Einlass in das Refugium ist bereits eine halbe Stunde vor der angegebenen Zeit. Gut dass ich schon hier bin, denn es finden nur 24 Personen Platz. Wieder einmal wird sie auf Spendenbasis betrieben, ebenso das Frühstück. Die Herberge ist wirklich gut geführt. Während der Herbergsvater die Formalitäten übernimmt, schwatzt seine Frau mit jedem Pilger, möchte wissen woher man kommt und wohin man geht, ob es Probleme, z.B. mit den Füßen gibt und so weiter.
Ich beziehe mein Bett und mir wird bewusst, dass es vorraussichtlich noch neun Etappen bis Santiago sein werden. Ich bin darüber nicht traurig. Ich genieße meine Wanderung zwar täglich mehr und mehr - heute z.B. war wieder ein wunderbarer Tag - bin aber nach wie vor ständig erschöpft und meine Füße schmerzen unablässig. Der Gedanke, es in absehbarer Zeit geschafft zu haben, ist ein freundlicher Gedanke. Insbesondere die Herbergen werden mir nicht fehlen. Diese hier beispielsweise ist zwar wirklich nett, aber ungeheizt. Nachts ist es draußen - und somit auch bald im Inneren - recht frisch. Und wer weiß, wieviele Schnarcher heute hier übernachten.
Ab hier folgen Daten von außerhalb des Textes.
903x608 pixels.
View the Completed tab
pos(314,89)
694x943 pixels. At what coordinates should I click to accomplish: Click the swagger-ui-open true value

Ich liege gerne - und bislang immer - im oberen Stock der Etagenbetten. Da bin ich wohl eine Ausnahme, die unteren Betten sind jedenfalls immer zuerst belegt. Unter mir richtet ein älterer Japaner seinen Schlafsack, der erste Schnarchkandidat. Insbesondere vermisse ich in diesen Herbergen die Privatsphäre.
Ich spiele mit dem Gedanken, morgen bis nach Ponferrada zu gehen, und mir dort ein Zimmer zu nehmen. Das wäre allerdings dann meine bislang weiteste Etappe, über 35 km. Ich packe meinen Rucksack jetzt schon weitestgehend fix und fertig, so dass ich morgen früh ganz zeitig los kann, ohne die anderen allzu sehr zu stören. Sonst schaffe ich diese Entfernung nicht. Während ich also krame, fällt mir auf, das trotz der Enge in diesem einzigen Schlafsaal alle hier völlig entspannt, friedlich und nett sind. Ein jeder lächelt jeden an und alle haben Ruhe und Zeit.
Ich spaziere durch das recht übersichtliche Dorf, besichtige eine sich im Zerfall befindliche Kapelle, gehe in eine kleine Kirche und wohne zufällig einer Vesper bei. Diese wird von zwei Benektinermönchen gehalten, der abwechselnde Sprachgesang, komplett in lateinischer Sprache, wirkt auf mich sehr weltfremd. Die beiden haben sehr schöne Stimmen! Die teils kompliziert anmutende Litanei hat etwas sehr Meditatives. Das Gebet währt etwa 40 Minuten, und meine Füße schmerzen sehr, stehen ist noch schlimmer als laufen! Aber ich kann die Kirche nicht verlassen, ohne die Andacht sehr zu stören, also reiße ich mich zusammen und warte das Ende ab.
Das anschließende Pilgermenu in einem Restaurant unterscheidet sich nicht wesentlich von den bisherigen. Allerdings sitze ich ganz alleine am Tisch, da die anderen bekannten Gesichter in der großen Herberge übernachten, wo ein Essen im Haus angeboten wird.
Noch vor 21:00 Uhr liege ich im Bett und lausche dem Gesang und Geigenspiel einer Gruppe von Studenten und Schülern im Innenhof des Refugiums. Die Klänge begleiten mich in den Schlaf.